You also want your team to outline your business’s goals for today – and tomorrow. Be bold, be creative, reach for the moon. If it sounds lofty and worries a few people, be happy, you might be on the right track. This is about being great in the future – not mediocre. Be sure you also pay attention to market analysis and customer feedback. If you find your goals start sounding like your competitors or worse, that they could be used by another type of business, throw them away and start over.

Most people believe a vision statement should be a concise, yet impactful and inspiring message, and they are not wrong. Well designed, well researched one or two sentence statements are easy for people to get behind. But, the senior team might feel it doesn’t go far enough. That’s OK – so design two vision statements. Use the short one for the general population, annual reports and websites and use the second, more lengthy vision statement for senior team strategy discussions, and to set senior team performance KPI’s.

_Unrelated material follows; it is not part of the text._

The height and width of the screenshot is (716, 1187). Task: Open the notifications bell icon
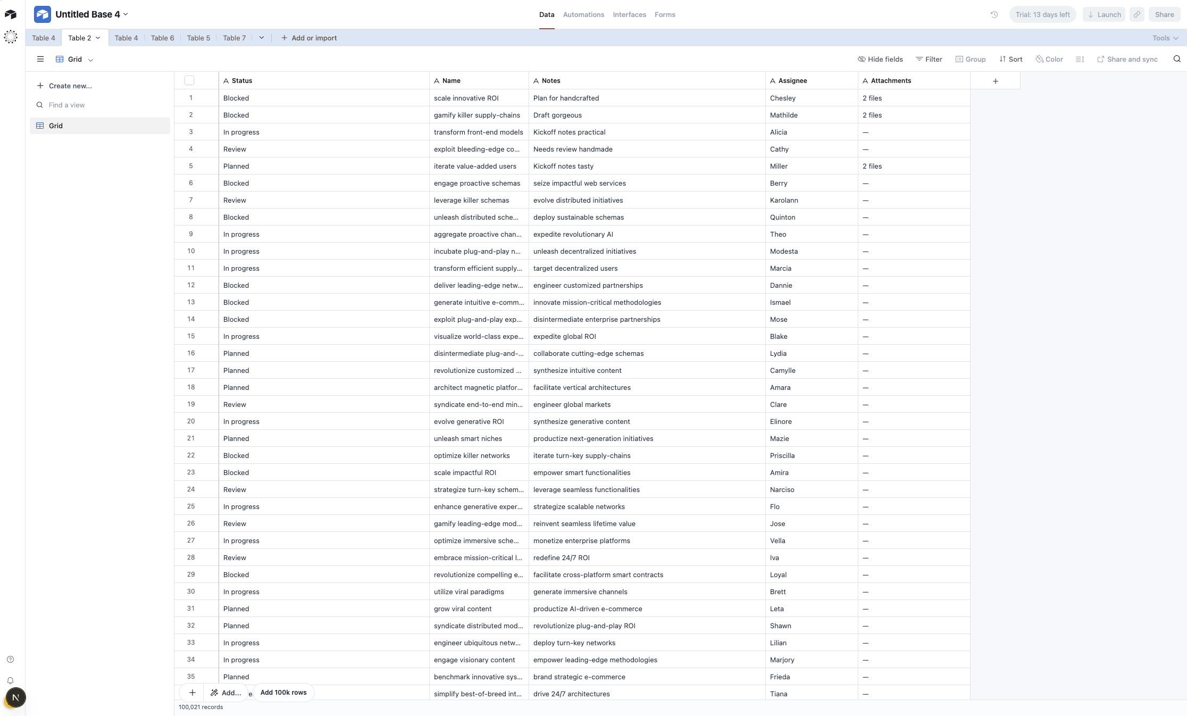tap(10, 680)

Vision Statement Version 1: Widespread Use

Keep the vision statement short but meaningful.

Create a vision statement that is one or two sentences and delivers a concise, yet impactful and inspiring message. You want your employees, suppliers and customers to be able to understand easily, be able to remember the key message, and hopefully remember how inspired they felt when they read it. Note: “Just do it”, is not a vision statement but it is a really good Nike tagline.

Vision Statement Version 2: Senior Team Use

Create a longer vision statement for the senior team. This statement isn’t a secret, it’s just more information than most people need.

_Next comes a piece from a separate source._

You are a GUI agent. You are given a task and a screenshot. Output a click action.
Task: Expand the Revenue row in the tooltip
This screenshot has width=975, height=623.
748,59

Your senior team might feel the short vision statement doesn’t provide enough scope for what your company can do and what they want it to do. That’s OK. A longer vision statement for the benefit of the senior team is terrific. It can help them determine big, bold decisions while also giving them guidance for Key Performance Indicators (KPI’s) for the company – and for each other.

Vision Statement Examples

COBS Bread: “To be the favourite bakery in every community.”

IKEA: “To create a better everyday life for the many people.”

Starbucks: “To establish Starbucks as the premier purveyor of the finest coffee in the world while maintaining our uncompromising principles while we grow.” 

TED: “We believe passionately in the power of ideas to change attitudes, lives, and, ultimately, the world.”

Conclusion

Like the company that is hiring me for leadership training, most companies benefit from periodically updating their vision statement, values and mission statement. This makes total sense because our world is changing and companies have to change to keep up. By going thorough the process of updating your vision statement, values and mission statement there is also the opportunity to take a good hard look at the market you serve, what part you want to play and the corporate culture you want to work within.


Thank you for reading ‘What Is A Vision Statement’.

Be well and happy communicating, leading and creating a culture of belonging within your company or within your team.